Nach der durch das Gesetz zur Beendigung der Sonderzuständigkeit der Familienkassen des öffentlichen Dienstes im Bereich des Bundes v 08.12.2016 (BGBl I 2016, 2835) erfolgten Gesetzesänderung sind die Familienkassen mit Wirkung v 14.12.2016 nunmehr dazu befugt, den für die jeweilige Kindergeldzahlung maßgebenden Sachverhalt durch automatisierte Abrufverfahren zu übermitteln. Damit enthält die Regelung zugleich für die die Bezüge im öffentlichen Dienst anweisenden Stellen die Ermächtigung zum automatisierten Datenabruf. Nach O 4.4 Abs 1 S 3 DA-KG 2021 darf eine Auskunft nur erteilt werden, wenn die Bezüge anweisende Stelle die Familienkasse um Auskunft ersucht hat, damit dürfen die Familienkassen nicht von sich aus tätig werden. Die die Bezüge im öffentlichen Dienst anweisenden Stellen wären ohne eine entsprechende Möglichkeit zum automatisierten Datenabruf nicht dazu in der Lage, die Bezüge derjenigen Bediensteten, bei denen Kinder zu berücksichtigen sind, zutreffend festzusetzen, BT-Drucks 13/3084, 21; BT-Drucks 18/9441, 16. Der Kommunikation zwischen den Familienkassen der Bundesagentur für Arbeit bzw dem Bundesverwaltungsamt (dazu s § 72 Rn 5 (Pust)) und den Stellen, die die Bezüge im öffentlichen Dienst anweisen, kommt zukünftig hohe praktische Bedeutung zu, da Besoldungsbestandteile wie der Familienzuschlag nach den §§ 39, 40 BBesG, aber auch andere Leistungen, direkt an den Kindergeldbezug anknüpfen (BT-Drucks 18/9441, 16).
Rn. 51
Stand: EL 161 – ET: 11/2022
§ 68 Abs 4 S 1 EStG idF 2. DSAnpUG v 20.11.2019, BGBl I 2019, 1626 berechtigt die Familienkassen nach seinem Wortlaut dazu, den für die jeweilige Kindergeldzahlung maßgebenden Sachverhalt bereitzustellen oder darüber Auskunft zu erteilen. Bis zur genannten Gesetzesänderung lautete die Formulierung "den maßgebenden Sachverhalt … zu übermitteln".

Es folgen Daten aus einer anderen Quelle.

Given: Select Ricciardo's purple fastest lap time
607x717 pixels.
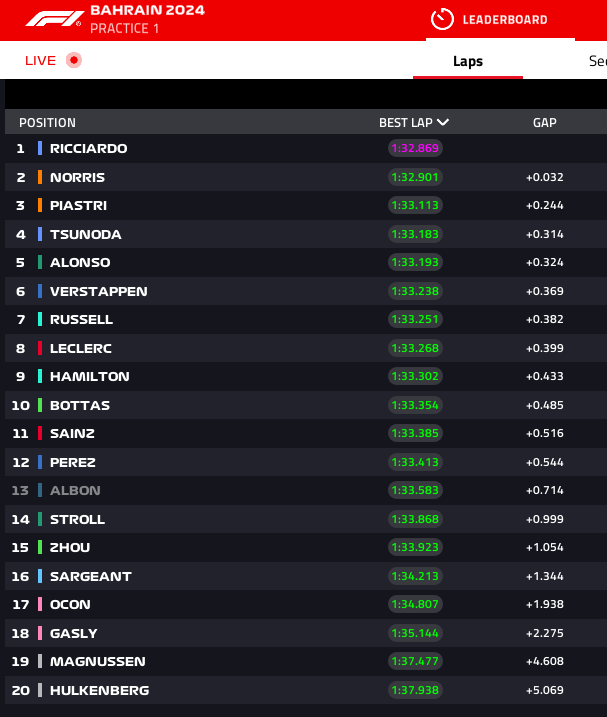Looking at the screenshot, I should [415, 148].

Sinnvollerweise kann mit dem Begriff der Zahlung nicht die Auszahlung des Kindergeldes, sondern die Festsetzung des Kindergeldes verstanden werden, Wendl in H/H/R, § 68 EStG Rz 17 (April 2020). Nach O 4.4. Abs 1 S 5 DA-KG 2021 umfasst der für die Kindergeldzahlung maßgebende Sachverhalt iSd § 68 Abs 4 EStG nur Angaben zur Festsetzungslage, jedoch weder den der Entscheidung der Familienkasse zu Grunde liegenden Sachverhalt noch die ID-Nr des Berechtigten oder des Kindes. Da nach § 40 Abs 1 Nr 4 BBesG Bedienstete beim Familienzuschlag auch dann berücksichtigt werden sollen, wenn ihnen Kindergeld ohne Berücksichtigung der §§ 64 u 65 EStG zustehen würde, erscheint allerdings in diesen Fällen ein weitergehender Informationsaustausch sinnvoll, Wendl in H/H/R, § 68 EStG Rz 17 (April 2020).
Rn. 52
Stand: EL 161 – ET: 11/2022
Neben der Übermittlung von Daten im Rahmen des automatisierten Abrufverfahrens bleiben die Familienkassen weiterhin dazu befugt, auch entsprechende Einzelauskünfte an die Bezüge im öffentlichen Dienst anweisenden Stellen zu erteilen.
Rn. 53
Stand: EL 161 – ET: 11/2022
Die Erteilung einer Auskunft durch die Familienkasse setzt ein entsprechendes Auskunftsersuchen einer die Bezüge im öffentlichen Dienst anweisenden Stelle. O 4.4. Abs 1 S 4 DA-KG 2021 bestimmt, dass die Familienkasse auf Bitte der Bezüge anweisenden Stelle berechtigt, aber nicht verpflichtet ist, dieser Auskunft über Änderungen der Festsetzungslage zu erteilen. In der mit dem Auskunftsersuchen verbundenen, an die Familienkasse gerichteten Bitte, Änderungen der Festsetzungslage nach erfolgter Auskunftserteilung mitzuteilen, ist ein neuerliches bedingtes Auskunftsersuchen der Bezüge anweisenden Stelle zu sehen.